I'm proud of the increased visibility that our people and programs have gained in the system, on the campuses and with the public. With the cooperation of UC Presidents Richard Atkinson and Robert Dynes, we demonstrated to them and others many of the important programs that the University conducts throughout the state. After members of the UC Board of Regents walked through the lettuce fields and packing plants of the Salinas Valley, they better understood the issues surrounding Escherichia coli and Salmonella outbreaks; after viewing the limited damage of Pierce's disease in the Napa Valley, they could address the devastation later wrought by the appearance of the glassy-winged sharpshooter.
When President Dynes introduced his concept of “Research-Development-Delivery” to the university community, we were able not only to demonstrate “R, D & D” in action, but also a system of delivery that is unparalleled.
As UC wrestles with issues of diversity, we are able to showcase nutrition, after-school and youth programs that reach African-American, Latino, Hmong, Vietnamese and other underserved populations.
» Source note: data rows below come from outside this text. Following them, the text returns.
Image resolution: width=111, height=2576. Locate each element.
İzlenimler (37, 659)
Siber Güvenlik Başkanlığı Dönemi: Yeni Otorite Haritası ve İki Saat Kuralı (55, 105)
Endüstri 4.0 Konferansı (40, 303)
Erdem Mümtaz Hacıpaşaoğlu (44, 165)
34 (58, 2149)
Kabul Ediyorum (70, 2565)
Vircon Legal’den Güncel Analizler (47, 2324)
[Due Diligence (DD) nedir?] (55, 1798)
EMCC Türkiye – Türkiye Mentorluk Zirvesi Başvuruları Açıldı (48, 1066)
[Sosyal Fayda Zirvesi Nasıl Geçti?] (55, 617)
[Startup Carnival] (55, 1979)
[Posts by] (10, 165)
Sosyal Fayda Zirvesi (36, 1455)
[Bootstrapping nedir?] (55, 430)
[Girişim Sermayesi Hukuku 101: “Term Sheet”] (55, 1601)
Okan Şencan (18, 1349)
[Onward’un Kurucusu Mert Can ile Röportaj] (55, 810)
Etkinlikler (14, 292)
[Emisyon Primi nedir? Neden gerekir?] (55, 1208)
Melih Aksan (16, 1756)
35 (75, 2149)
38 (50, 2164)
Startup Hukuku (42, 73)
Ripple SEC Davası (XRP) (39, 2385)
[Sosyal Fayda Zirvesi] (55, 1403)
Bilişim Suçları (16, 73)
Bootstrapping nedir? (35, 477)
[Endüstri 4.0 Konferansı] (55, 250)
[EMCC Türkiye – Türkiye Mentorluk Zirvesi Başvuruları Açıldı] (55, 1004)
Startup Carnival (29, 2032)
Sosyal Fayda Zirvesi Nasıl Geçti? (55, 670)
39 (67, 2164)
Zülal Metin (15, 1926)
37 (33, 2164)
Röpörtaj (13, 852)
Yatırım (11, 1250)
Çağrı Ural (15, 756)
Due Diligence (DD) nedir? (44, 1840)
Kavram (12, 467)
Legislators from Sacramento and Washington and visitors from around the world have been able to see that we truly take the university to the people — all of the people.
President Atkinson expanded the dialogue with our stakeholders by establishing the UC President's Advisory Commission on Agriculture and Natural Resources. Both he and President Dynes have worked hand-in-hand with California leaders to identify the issues, foresee the direction of California's resources and define the University's role in addressing them. The relationship between the University and the industry is strong.
I'm proud to have served UC. Several of you have asked what I will be doing after retirement. I might go fishing. Anne and I will travel and spend time with our children and extended families. I don't know how much — or how little — I'll be involved in ANR issues, but a part of my heart will always be with the University of California.